__TEXTE SOURCE__.
....................

Le 27 février, trois murs d'eau - le troisième surtout, haut, selon les témoins, d'au moins huit mètres - ont soulevé ce bateau de pêche, et des dizaines d'autres plus légers, sur la crête des vagues, avant de les projeter sur terre avec fracas. Ils sont couchés dans les rues ou les jardins, à des centaines de mètres parfois de leur ancien point d'ancrage.
Ramon Ayala, 52 ans, contemple tristement le navire échoué. En silence, il se lève et nous invite d'un geste à faire le tour d'El Morro, le décor de sa vie depuis son enfance. C'est un spectacle de désolation. La quasi-totalité des 150 maisons familiales, appuyées l'une à l'autre, sont au mieux partiellement détruites, au pire en ruines.

....................

__DOCUMENTS RASSEMBLÉS__.
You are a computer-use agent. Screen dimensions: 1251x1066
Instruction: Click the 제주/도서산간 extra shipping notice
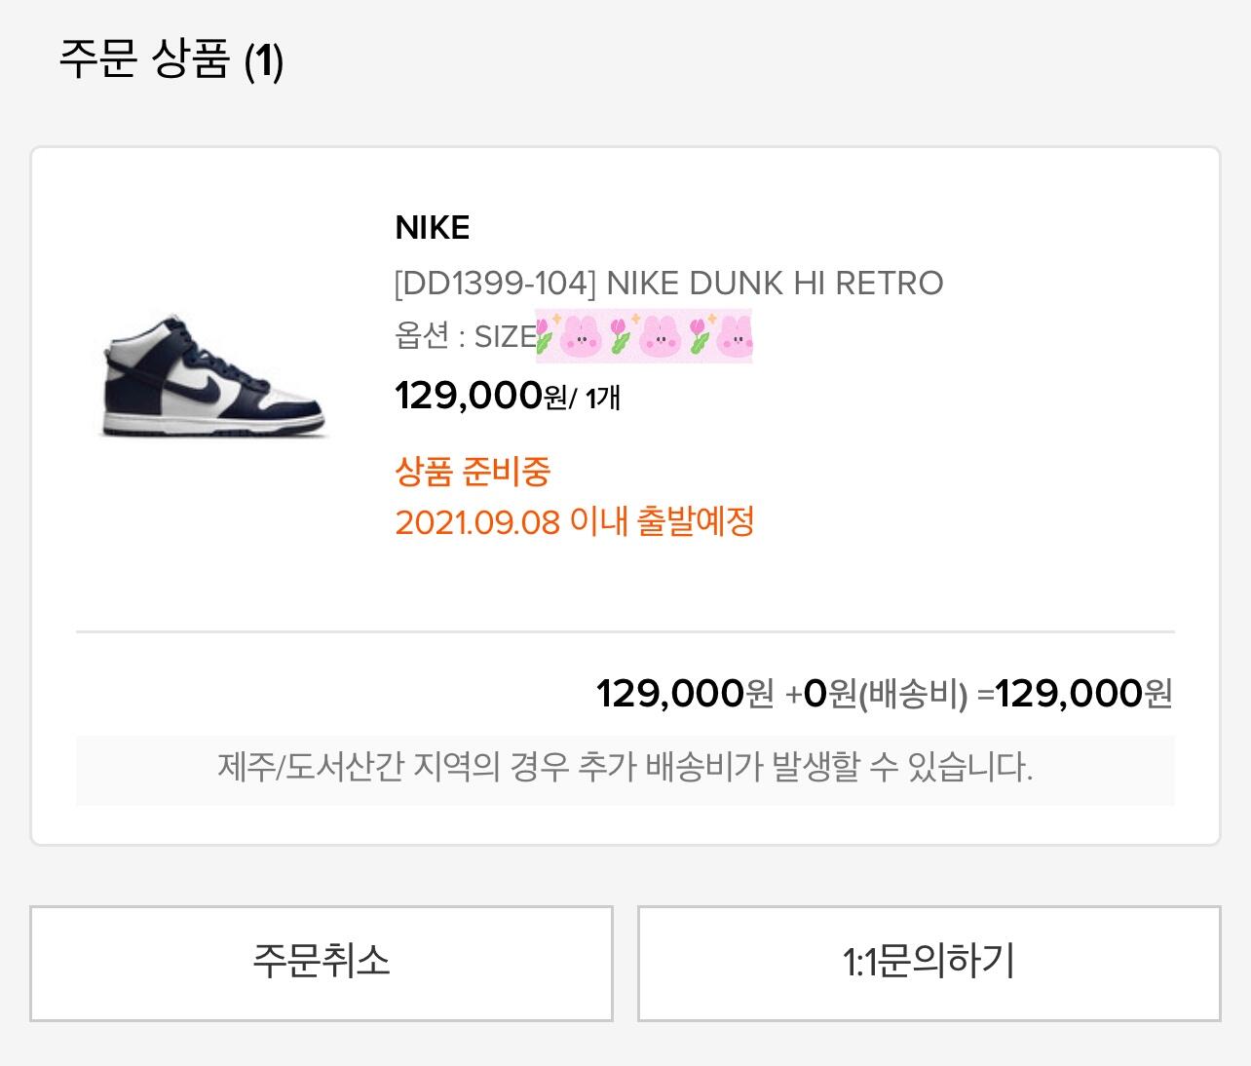coord(625,769)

....................

__SÉRIE D'EXERCICES__.
1. Reproduisez mot pour mot le passage du texte sur El Morro qui s'ouvre sur les mots « Ramon Ayala, 52 » et se referme sur « pire en ruines. ».
2. D'après les témoins cités dans le texte sur El Morro, quelle hauteur atteignait le troisième mur d'eau ?
La liste provient d'une autre source que le texte.

__CORRIGÉ DES EXERCICES__.
1.
Ramon Ayala, 52 ans, contemple tristement le navire échoué. En silence, il se lève et nous invite d'un geste à faire le tour d'El Morro, le décor de sa vie depuis son enfance. C'est un spectacle de désolation. La quasi-totalité des 150 maisons familiales, appuyées l'une à l'autre, sont au mieux partiellement détruites, au pire en ruines.

2. Au moins huit mètres.